Para mim é frustrante e às vezes apetece-me vender tudo e surfar todo o dia (risos). Estou cansado desta luta. Eu valorizo muito a optometria, porque senti nos meus pais o que custou dar-me a formação que tive. Também gosto muito de lidar com as pessoas e com o olho, que é um órgão muito valorizado. Não concordo com aquele optometrista que vai vender. Deve participar da vida da oficina, isso sim. Também me faz confusão o facto de alguns óticos se aproveitarem desta falta de regulamentação para pagarem mal aos optometristas. Isto existe infelizmente!
 
E na ótica o que atormenta o setor? 
Já critiquei bastante, mas acho que acrescento a banalização do serviço da ótica. O produto está lá, é ótimo. Apercebo-me através dos fabricantes que a tecnologia envolvida é brutal e o investimento é avultado. Agora, pensar que isto é a minha arte e que algum dia viria para aqui banalizar aquele investimento? Levo-a, sim, ao máximo e dou a entender o que ela, de facto, vale. 
 
Que futuro sonha para as suas Opticalias? 

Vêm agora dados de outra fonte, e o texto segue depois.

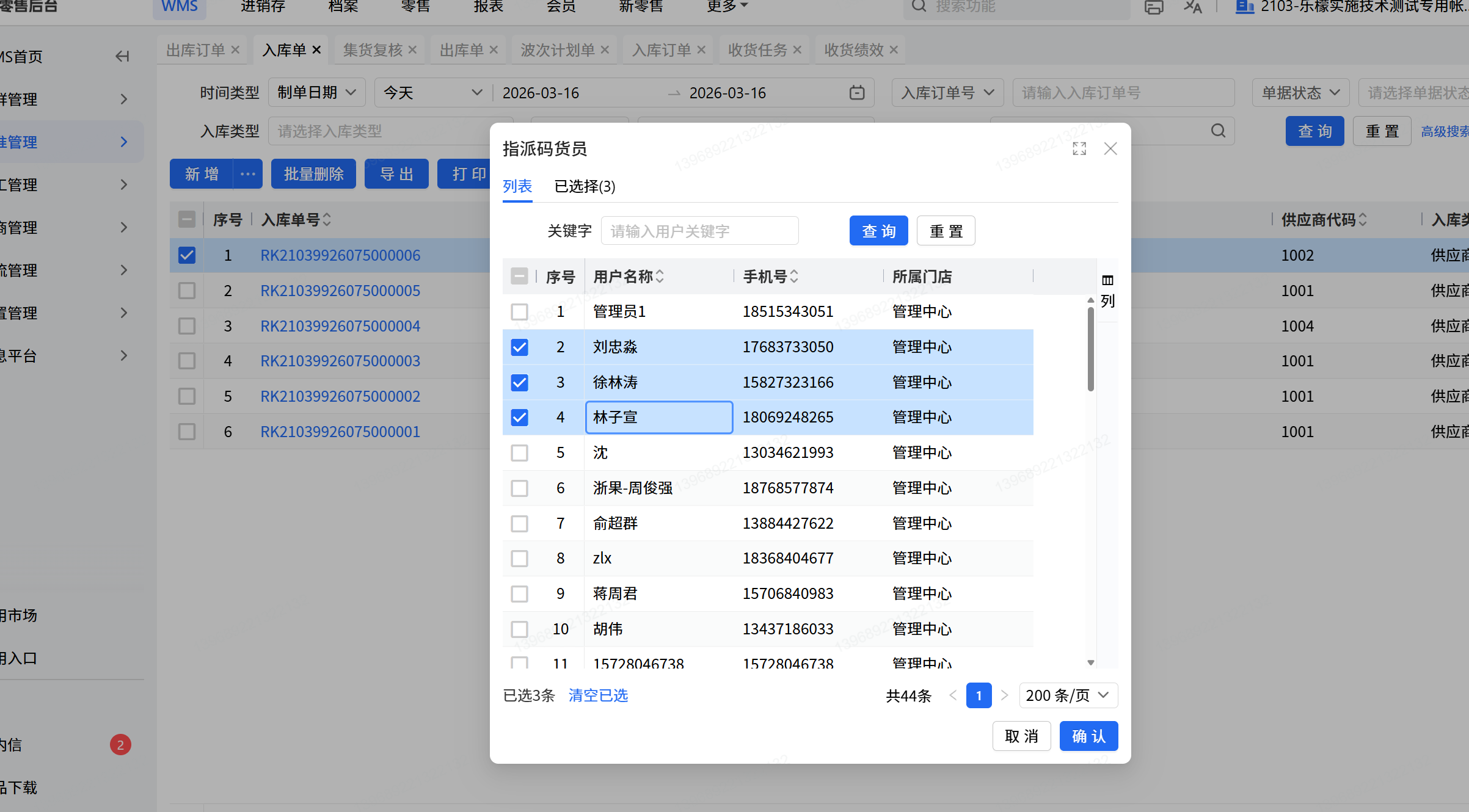Screen dimensions: 1469x812
Task: Switch to the 收货任务 tab
Action: [x=757, y=50]
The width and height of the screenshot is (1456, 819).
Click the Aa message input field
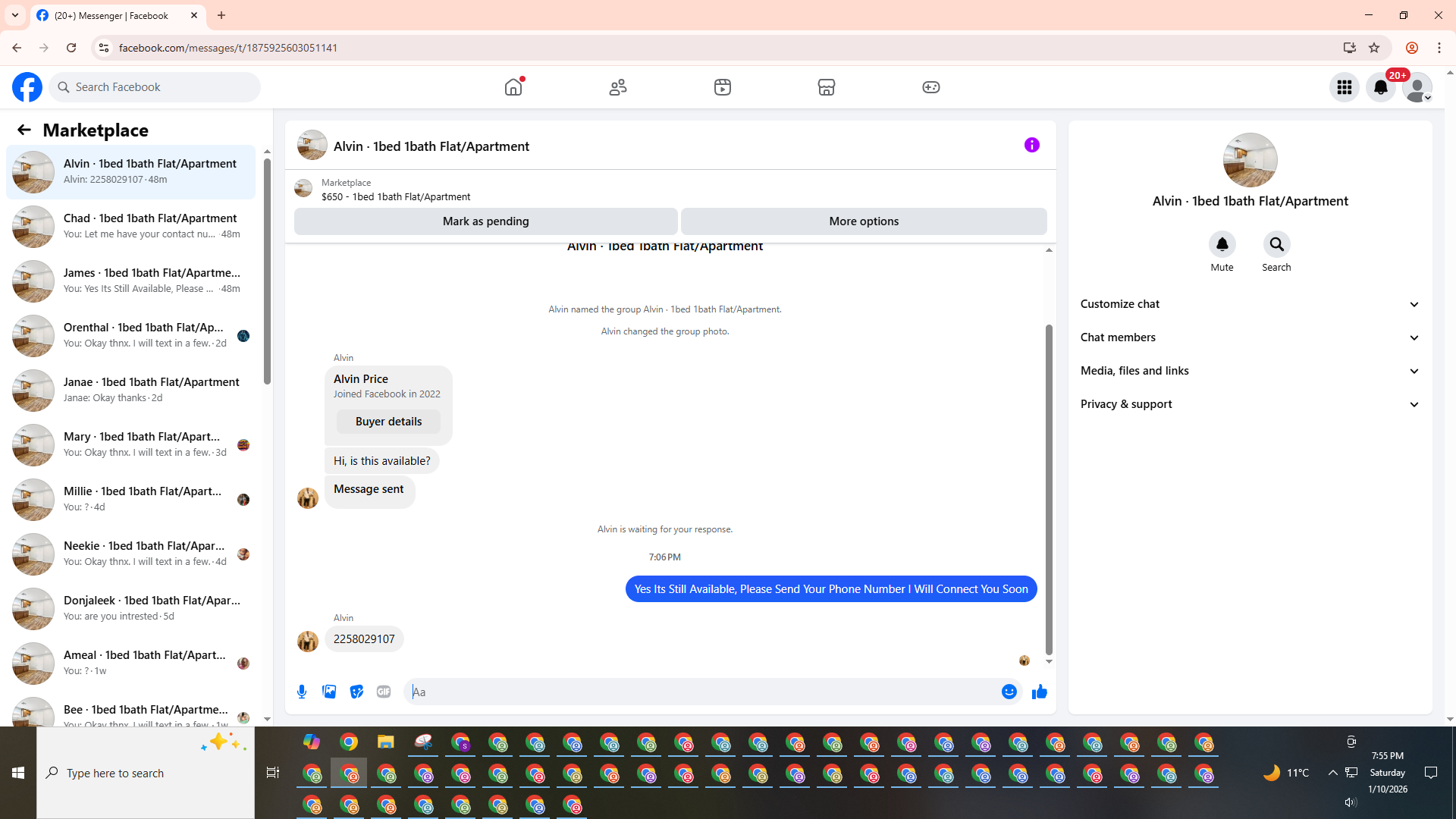click(x=701, y=692)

Sinto-me responsável por dez vencimentos e por dar alegrias às pessoas que estão aqui comigo. Premeio muito, porque tenho a sensibilidade de retribuir o bom trabalho. Os meus colaboradores o ano passado tiveram 17 ordenados. Ou seja, distribuo a riqueza da loja como prémio de objetivo. Não os quero perder e quero-os felizes. 
 
E o seu sonho é? 
Não ter horário para nada! [risos] Ou melhor, quero a continuidade, sem dúvida! As vezes vejo pessoas que abriram os seus negócios na ótica ao mesmo tempo que eu e até cresceram para sítios onde me imaginei e depois de repente olho melhor e penso 'tem 8,10.12 óticas!?" Parece um jogo da minha é maior que a tua! [risos] Eu prefiro concentrar tudo na mesma casa. Não consigo replicar esta qualidade de serviço. A riqueza desta casa somos nós. 
 
Como prevê o futuro da ótica? 
Fantástico! A geração mais nova que se está a instalar no mercado é extremamente tecnológica, mas terá que acompanhar, de alguma forma, quem já está no mercado e, nesse sentido, o optometrista será sempre uma peça crucial. Nós que já cá estamos também teremos que estar a par da inovação e da tecnologia para não ficar para trás. Estou atento e acho que a determinada altura algumas questões vão-me ultrapassar, como a pessoa pegar no telemóvel, colocá-lo em frente a si e sair a prescrição dos óculos. E depois ter em casa uma impressora 3D e os óculos saírem prontos. Mas mesmo neste cenário, vai sempre faltar o optometrista.